Los santos lo han comprendido con especial claridad. Desde los Padres de la Iglesia hasta figuras contemporáneas como Teresa de Calcuta o san Juan Pablo II, muchos han considerado decisiva su relación con María para su crecimiento en la intimidad con Dios. Ella ha sido guía, consuelo, maestra de oración y, sobre todo, espejo de lo que significa seguir a Cristo al mismo tiempo con radicalidad y con ternura. Quienes han buscado un camino seguro hacia Jesús han encontrado en María una ayuda concreta y amorosa.

El ejemplo de los santos nos interpela: si aquellos que alcanzaron la santidad más excelsa contaron con María, ¿no deberíamos también nosotros aprender a mirar a Cristo desde su mirada? Ella fue la primera creyente, la discípula perfecta, la que guardaba todo en su corazón. En María, la fe cristiana se vuelve cercana, humana, acogedora y real. No es una fe teórica ni abstracta, sino vivida en el seno de una mujer sencilla, creyente y profundamente entregada.

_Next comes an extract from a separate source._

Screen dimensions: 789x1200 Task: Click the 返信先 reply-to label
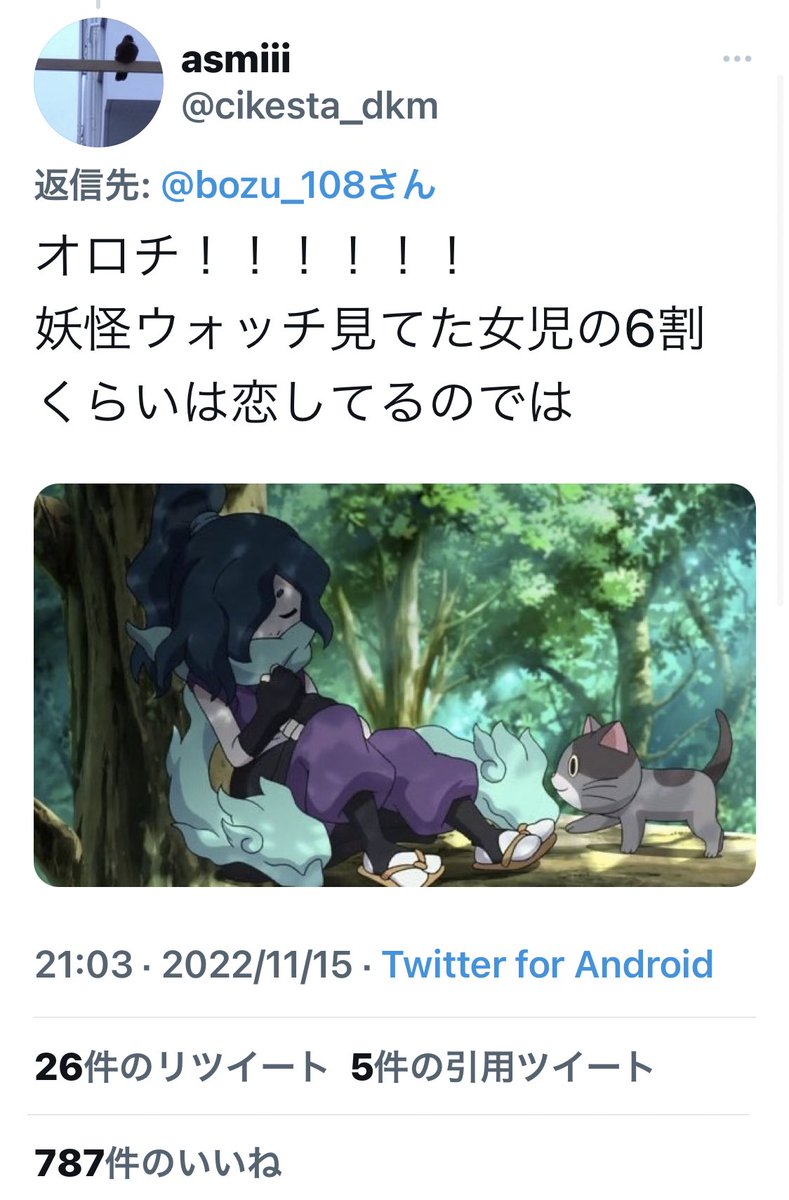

Hoy, sin embargo, incluso dentro del ámbito católico, encontramos cierta desafección hacia la Virgen. No se trata tanto de rechazo como de olvido o de una visión reducida. Algunos fieles piensan que, como Dios es accesible directamente, no necesitan mediaciones. En parte, tienen razón: Dios se ha hecho cercano, y cualquiera puede invocarlo. Pero también es cierto que la humildad cristiana nos lleva a reconocer que necesitamos ayuda: somos pobres y necesitados. Y, como tales, estamos expuestos a engaños, a falsas consolaciones, a la soberbia espiritual.

virgen maria

La experiencia espiritual nos muestra que es posible orar sin encontrarse con el verdadero Dios, sino con imágenes deformadas de Él. Podemos perdernos incluso en la oración y confundir nuestra voluntad con la suya. Por eso, contar con María y con los santos de la Iglesia triunfante es de sabios. No es idolatría, sino comunión. Es la certeza de que no caminamos solos. Es la expresión más realista de la humildad: reconocer que no nos bastamos, que necesitamos ser acompañados y educados en la fe.

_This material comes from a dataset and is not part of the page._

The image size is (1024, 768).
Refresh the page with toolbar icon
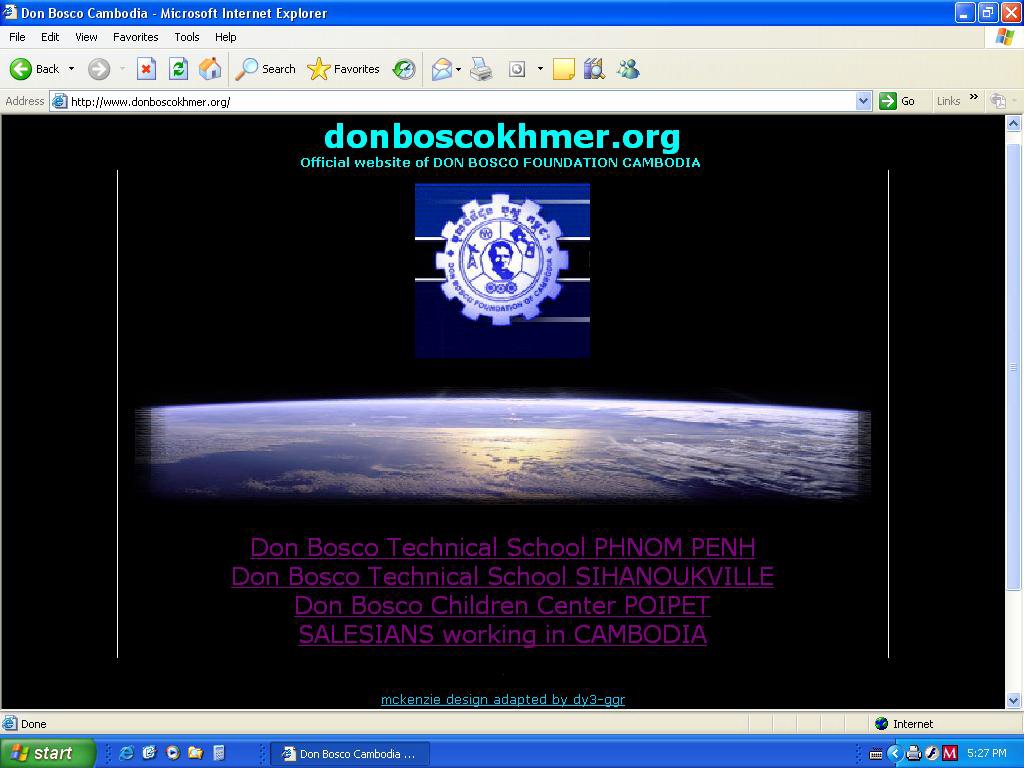[178, 69]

Contar con la Virgen es un acto de humildad y sensatez espiritual: ella nos lleva siempre a Jesús. Y lo hace sin ruido, sin imponerse, con esa delicadeza que la caracteriza, como en las bodas de Caná: “Haced lo que Él os diga”.

Existe también un aspecto afectivo de la devoción a María. Jesús y María no son solo figuras teológicas: son rostros encarnados que nos muestran cómo quiere Dios relacionarse con nosotros. La Encarnación nos enseña que la salvación pasa por lo humano, por los vínculos familiares, por lo materno y lo paterno. Muchos creyentes han experimentado el amor de Dios con más fuerza precisamente porque tuvieron padres que encarnaban ese amor. Y otros, que no tuvieron esa experiencia, han encontrado en la Virgen una ternura que sana, repara y consuela.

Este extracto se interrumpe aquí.